Preparar de verdad la Navidad
Mario Iceta Gavicagogeascoa (Arzobispo de Burgos)
Queridos hermanos y hermanas:
A las puertas de una nueva Navidad, quisiera compartir con vosotros el misterio sagrado, trascendental y profundo de la Encarnación del Hijo de Dios.
El Adviento, con su poso de eternidad y su mirada contemplativa hacia el Absoluto, llega a su fin. Y lo hace para introducirnos en el sacramento de la Belleza que se hace vida en Navidad, para iluminar –con Quien es «Luz del Mundo» (Jn, 8, 12)– los rincones de nuestra presencia y para acomodar la posada de nuestro corazón ante la llegada del Niño que nace en un humilde pesebre.
Dios toma nuestra carne para habitar entre nosotros. Máxime en estos momentos difíciles y llenos de ecos dolorosos que intentan solapar el paso del Amor por nuestras vidas. «La Navidad suele ser una fiesta ruidosa», decía el Papa Francisco en su mensaje de Navidad del año pasado, «y nos vendría bien un poco de silencio, para oír la voz del Amor».
Es el tiempo del amor, de la acogida, de la mirada apacible y de la sonrisa. Sí, de la sonrisa. Porque es esencial dibujar en nuestro rostro la mirada feliz del Niño que nace para sorprendernos con su alegría. Hay que hacerlo, incluso cuando las cosas no van bien, cuando nos cuesta comprender la voz de Dios o cuando los sueños anhelados se rompen y la vida nos obliga a volver a empezar.

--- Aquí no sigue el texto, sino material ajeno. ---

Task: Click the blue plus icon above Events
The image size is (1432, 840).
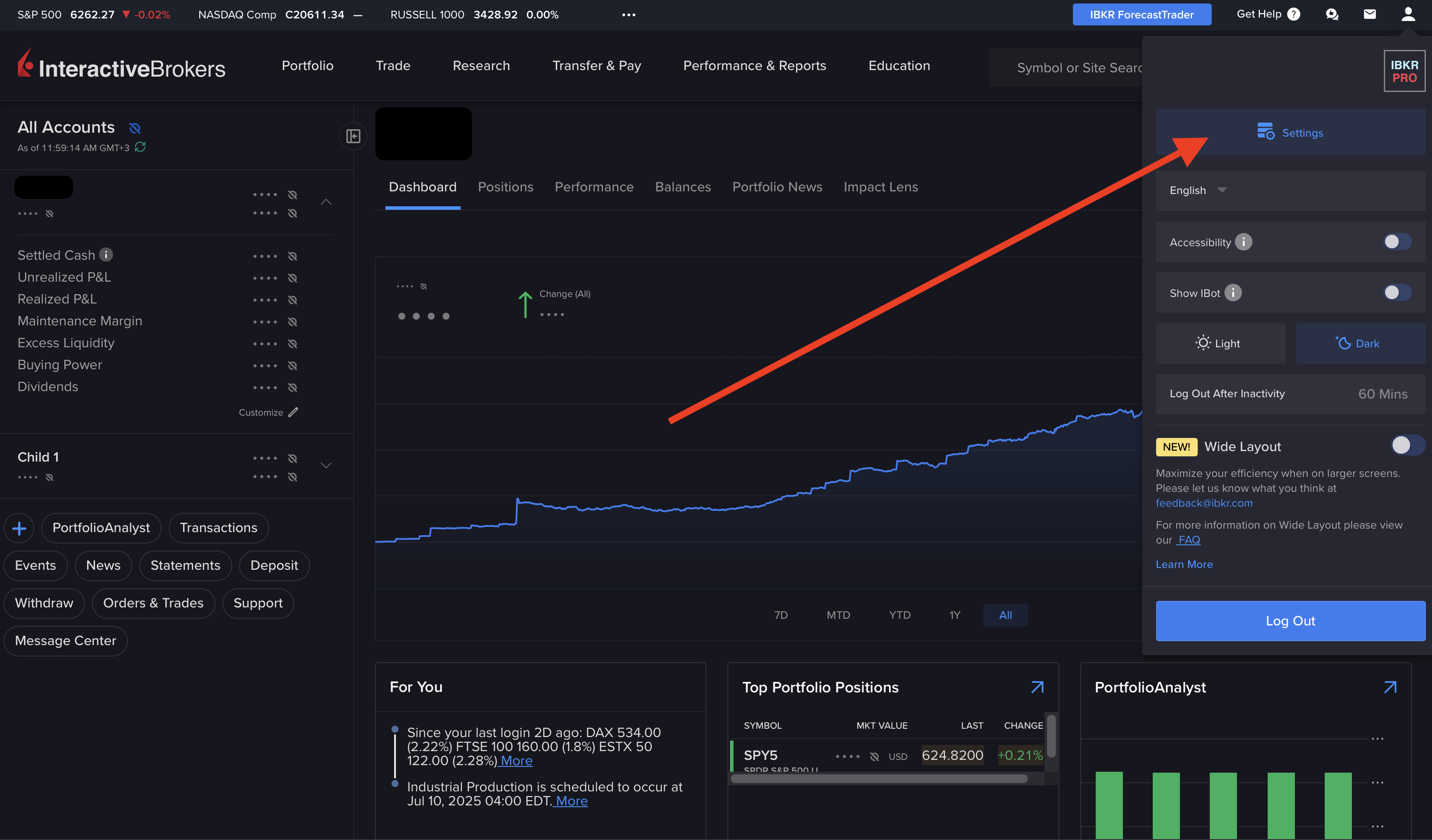Action: pos(19,528)
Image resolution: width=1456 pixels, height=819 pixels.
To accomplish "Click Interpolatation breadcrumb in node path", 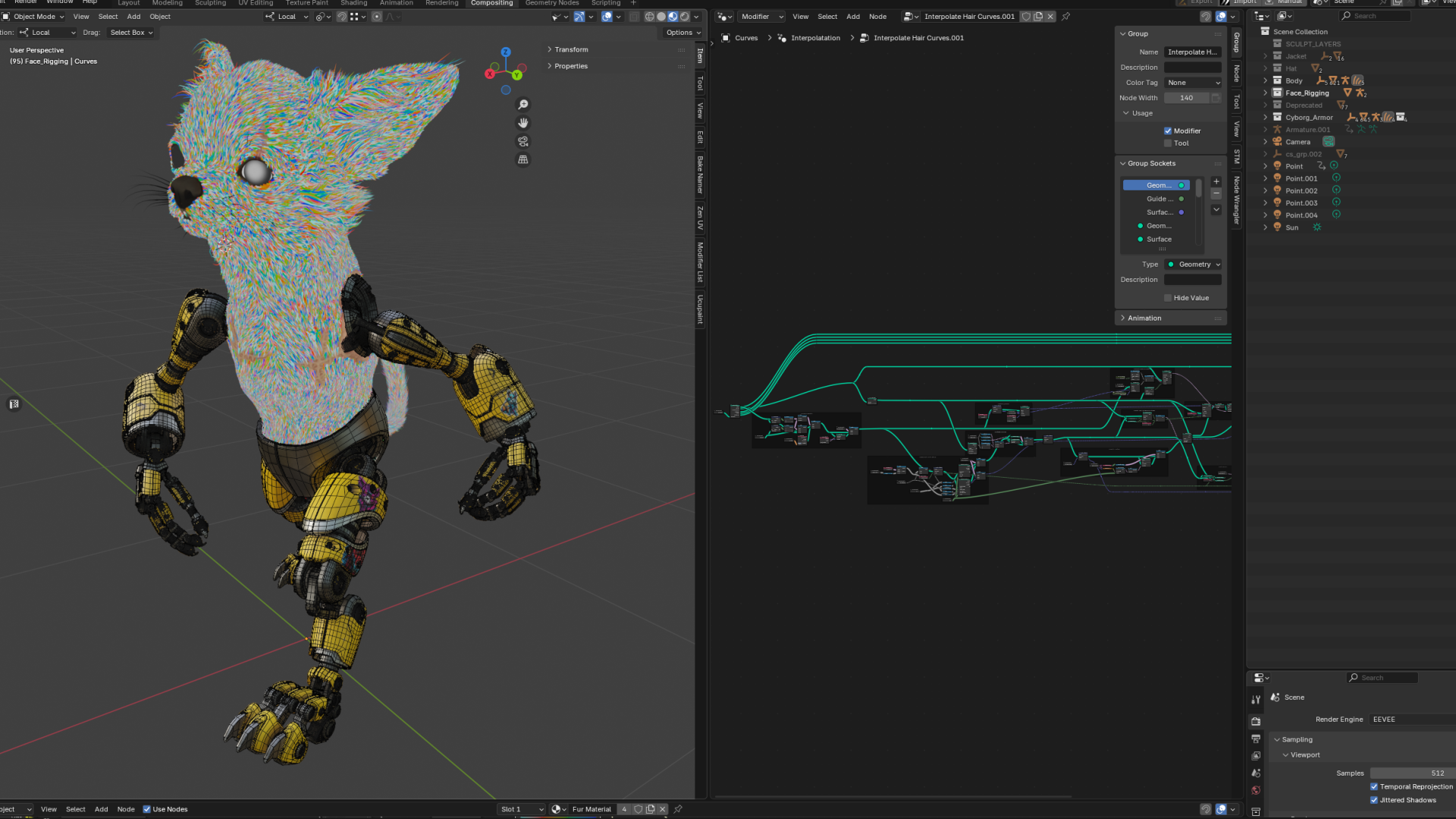I will [x=815, y=38].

Jesús es la sonrisa de Dios, y «sonreír es acariciar con el corazón y con el alma», afirma el Papa. En este tiempo traspasado de eternidad y de preparación para la inminente Navidad, en este andar por la senda de Nazaret repleto de nombres, de sentires y de esperanzas, quisiera compartiros algo que, desde la primera llamada, ha acompañado mi vocación: ¿Cómo es posible que Dios no rehúya nuestras pobrezas y venga a habitar en el templo de nuestra carne?

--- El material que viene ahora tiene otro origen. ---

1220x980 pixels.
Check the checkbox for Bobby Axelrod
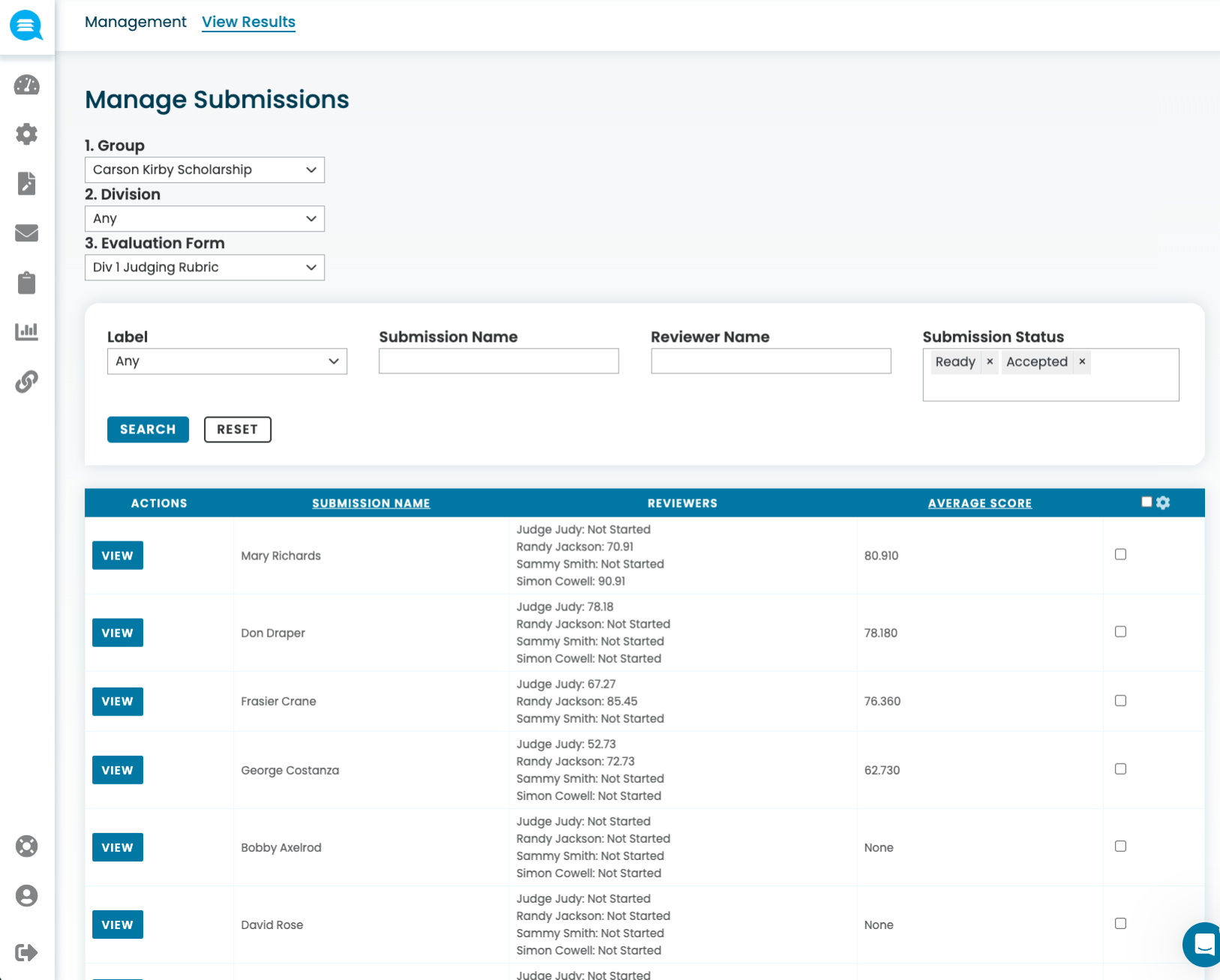click(x=1120, y=846)
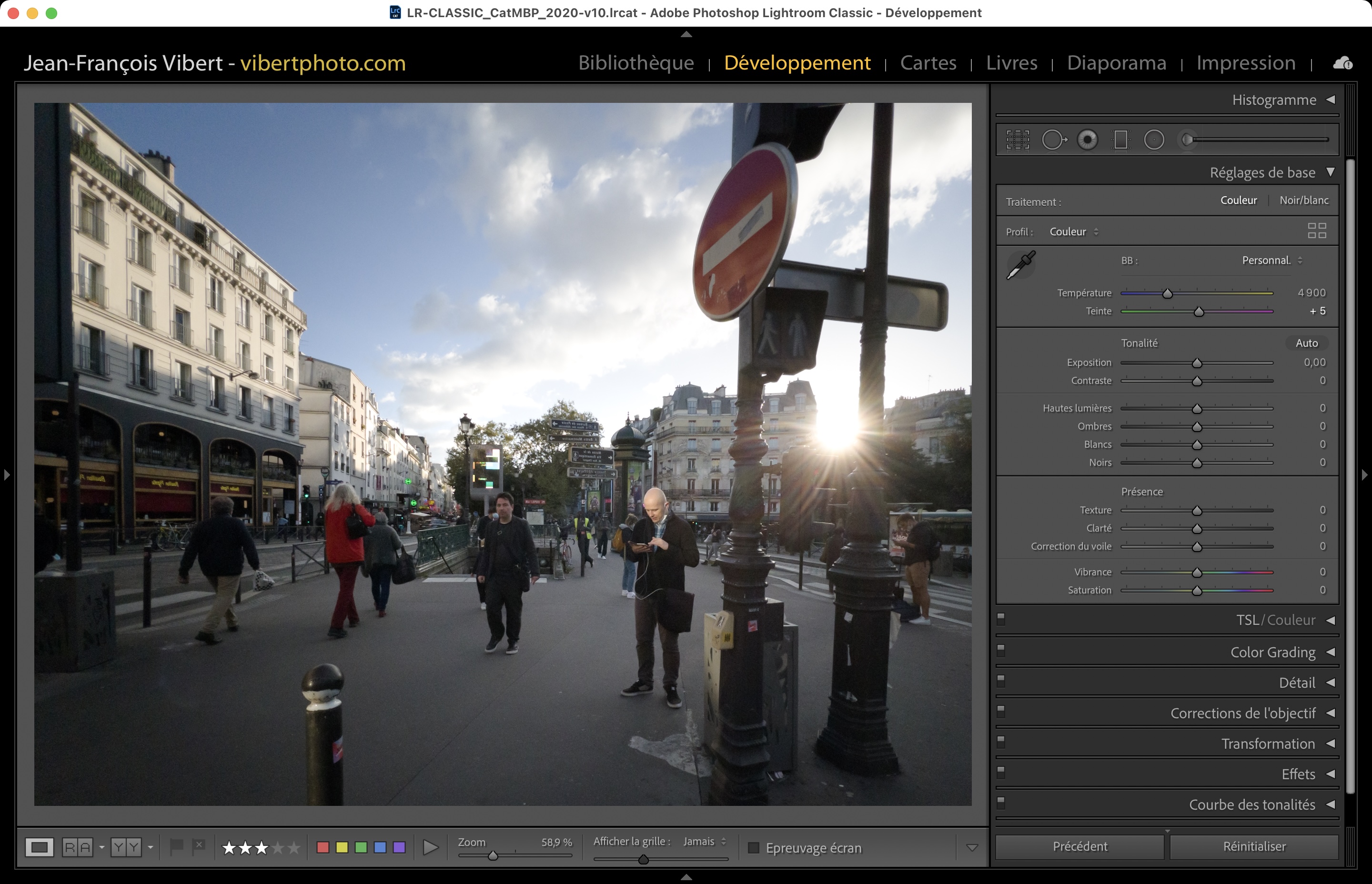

Lo he meditado en multitud de ocasiones y, en cada uno de los silencios que me suscita esta pregunta, descubro cómo Él vuelve a habitar en el pobre pesebre de mi vida. Sin preguntas, sin reclamos, sin sentirse ofendido en cada una de mis miserias.Y así, aun siendo limitado, aun ofreciéndole, tantas veces, las pobrezas de mi persona, consuela el decaimiento de los días complicados: cuando no se alcanza a ver la Navidad en los momentos en que la niebla cubre la hermosa luz de Dios que siempre nos ilumina.
Y es que, ciertamente, Dios no rehúye nuestras limitaciones ni nuestros pecados. Al contrario, habita nuestra carne herida y nos recuerda que hemos sido creados para amar y para ser amados.

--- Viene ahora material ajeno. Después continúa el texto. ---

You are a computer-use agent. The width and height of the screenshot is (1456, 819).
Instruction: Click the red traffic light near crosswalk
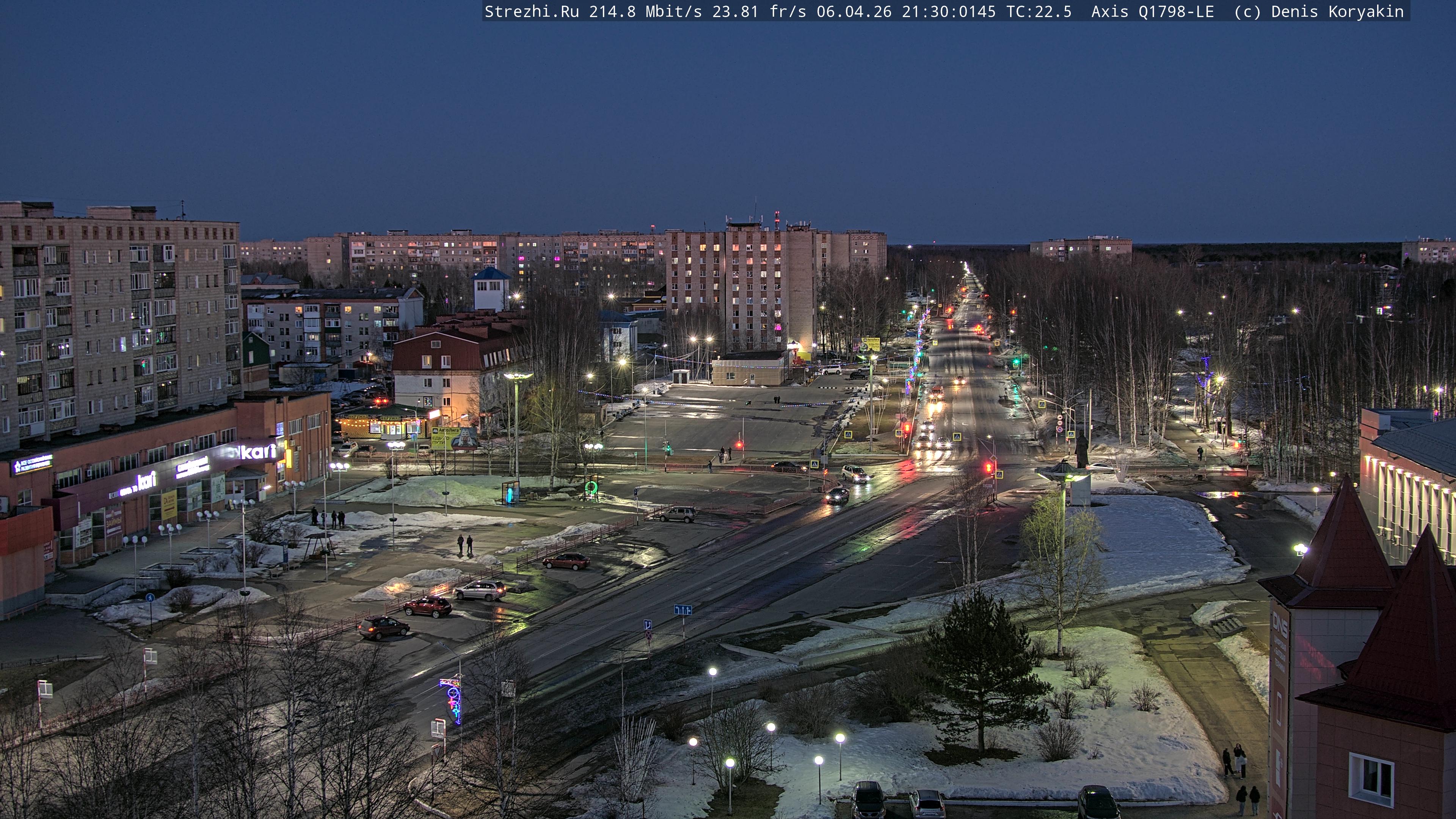[x=988, y=468]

Es el misterio más esperado de la Navidad. Y ahí, en ese abrazo consolador, Jesús nos pide que seamos hospitalarios, que no permitamos que nadie se sienta abandonado, que nos dispongamos a escuchar –con quienes sufren– el silencio de la Nochebuena, que seamos buenos samaritanos con las personas que atraviesan tiempos recios, que están enfermas o que no tienen a nadie con quien compartir este tiempo de alegría.
Que la austeridad de este tiempo sea correlativa a la generosidad de nuestra caridad. No os olvidéis transmitir la esperanza de Dios y, sobre todo, de amar, más allá de las circunstancias. Que el Niño Dios, que nace en el seno de la más bella de todas las mujeres, nos enseñe a construir el mundo según el corazón de esta Madre, y según el corazón de Dios. Y que nosotros no nos cansemos de decirle, cada uno de estos días, que venga a habitar en el pobre pesebre de nuestra vida. Aguardémosle con toda el alma. Él solo quiere un sitio sencillo donde volver a posar su cuerpo para hacerse, en nuestras manos, una nueva Navidad.
Con gran afecto os bendigo y os deseo una feliz y santa Navidad.